The real problem with the film is its unawareness of itself. The Monkey Grip of the title is Hazlehurst’s heroin addict, actor boyfriend’s hold on her. He’s played by Colin Friels, who’s fine. His character is empty because the film is so empty. He’s supposed to be good looking and charming. Well, Colin Friels is good looking and charming, so that’s supposed to be enough… Actually, for the first half of the film, it is. In the first, the narration goes on and on about his outbursts, but we don’t even see one until fifty-five minutes into the film. This subject starts, in the narration, five minutes into the film. Lot of summary storytelling here, since Monkey Grip takes place over a year (exactly no less, same beginning and ending setting too, real cute). So Hazlehurst has to take care of Friels and it’s a simile for having a child who grows up and moves away. It’s not a metaphor because Hazlehurst tells Friels it’s like having a child who grows up and moves away, which it’s the nudity-laden sex scenes all the more weird.

But, Hazlehurst doesn’t have a visible relationship with the daughter. The kid’s cute. Her job is to be cute, nothing else. Precocious maybe. The film doesn’t recognize this oversight on the character’s part (since it’s an attempt at a first person point of view) and it makes Hazlehurst’s character hard to take seriously. There’s a scene where she flips because there’s a heroin needle out and her roommate doesn’t know about the heroin use… but the kid does. The attempt at the “old soul” kid and the childish mother, which the film tries to establish from the third or fourth scene, fails throughout. It’s unfortunate, since the kid, played by Alice Garner, probably gives the film’s best performance. Garner is actually the novel writer’s daughter–and, if you look it up on Wikipedia, there’s an explanation about the entire cast of characters being on the dole. That situation was never explained in the film and all the actors, who are pretty bad, look way too old to be in college.

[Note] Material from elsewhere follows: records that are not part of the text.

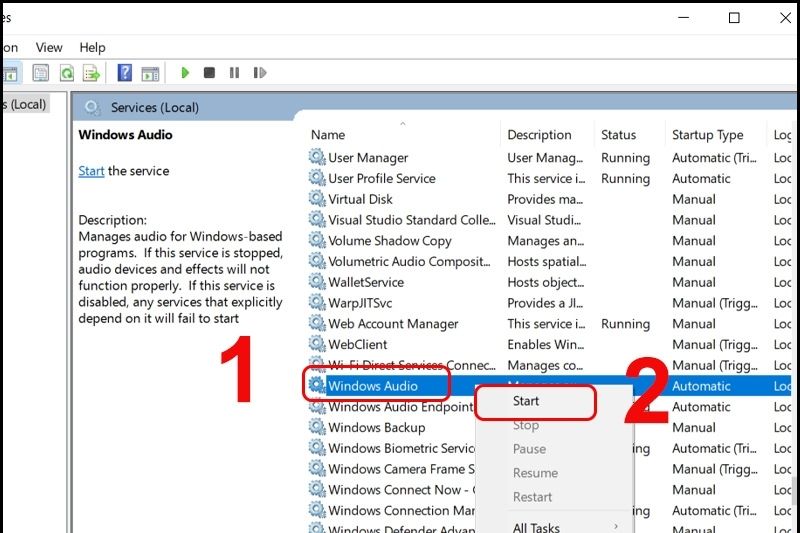Click the Start Service play icon in toolbar
The width and height of the screenshot is (800, 533).
coord(185,73)
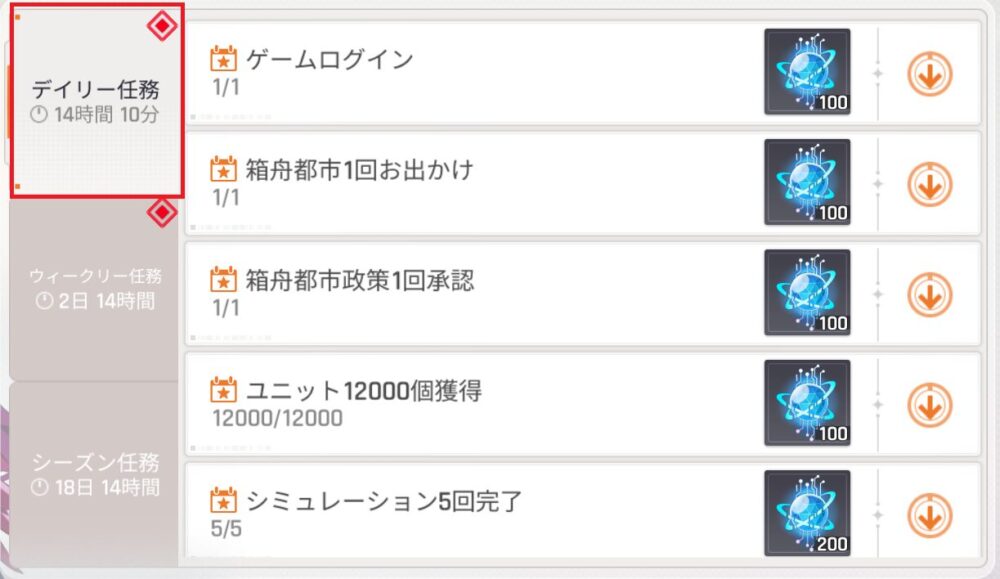Click the calendar icon beside シミュレーション5回完了
Viewport: 1000px width, 579px height.
[224, 500]
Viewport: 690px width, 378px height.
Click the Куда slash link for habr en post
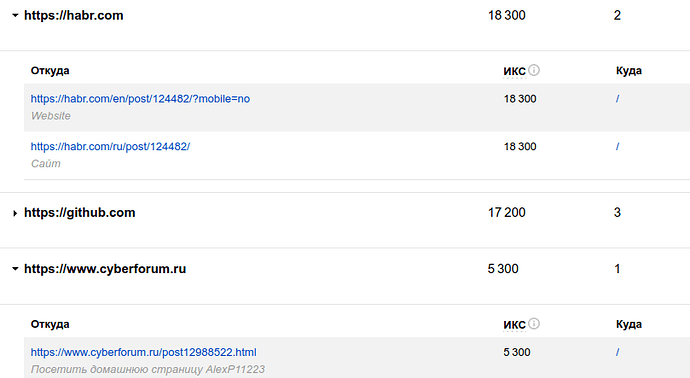coord(617,99)
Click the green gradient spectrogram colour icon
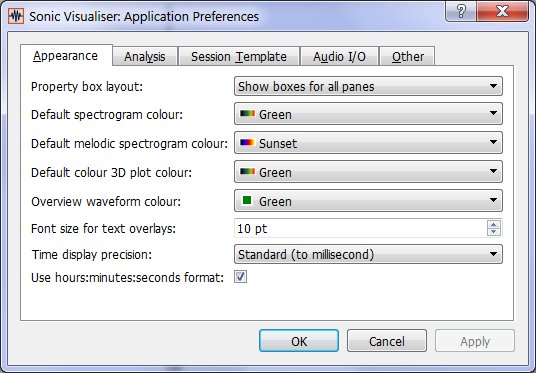This screenshot has width=536, height=373. [x=247, y=114]
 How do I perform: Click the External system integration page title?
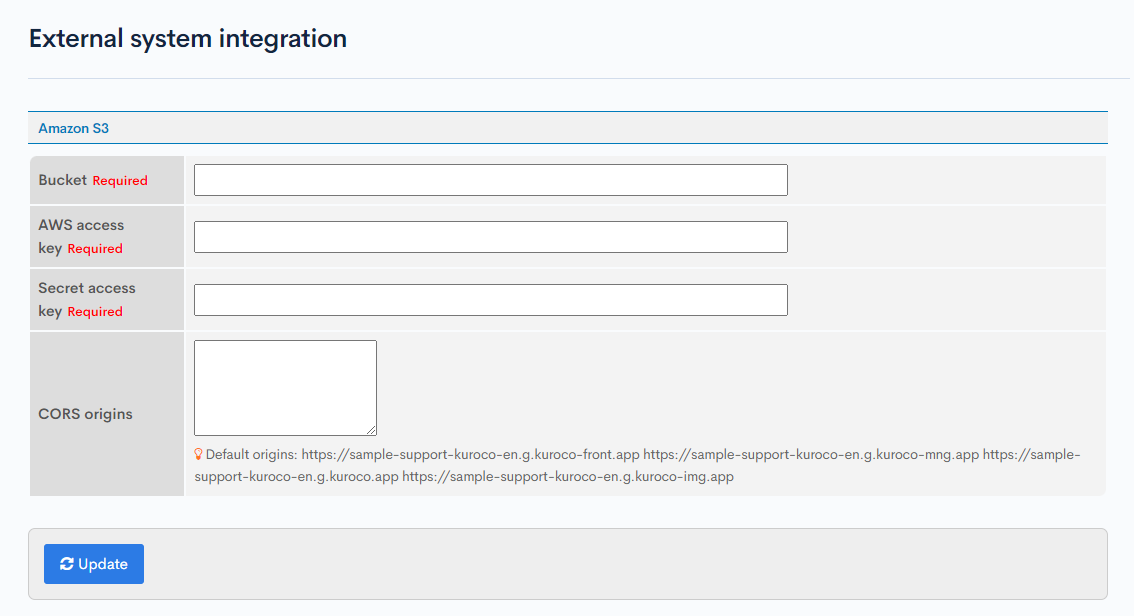pyautogui.click(x=188, y=38)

Since the direction’s so pat, it’s impossible to get interested in Monkey Grip. For most of the film, the narration is a poor choice, only getting bad toward the end (it even disappears for fifteen minutes or so, which is great). While fails to engage the viewer, it’s not awful… However, the less said about the scary movie music (it reminds of John Carpenter’s Halloween score) and the low motion shots, the better.

1.5/4★½

CREDITS

Directed by Ken Cameron; screenplay by Cameron, based on the novel by Helen Garner; director of photography, David Gribble; edited by David Huggett; music by Bruce Smeaton; production designer, Clark Munro; produced by Patricia Lovell; released by Cinecom Pictures.

Starring Noni Hazlehurst (Nora), Colin Friels (Javo), Alice Garner (Gracie), Harold Hopkins (Willie), Candy Raymond (Lillian), Michael Caton (Clive), Tim Burns (Martin), Christina Amphlett (Angela) and Don Miller-Robinson (Gerald).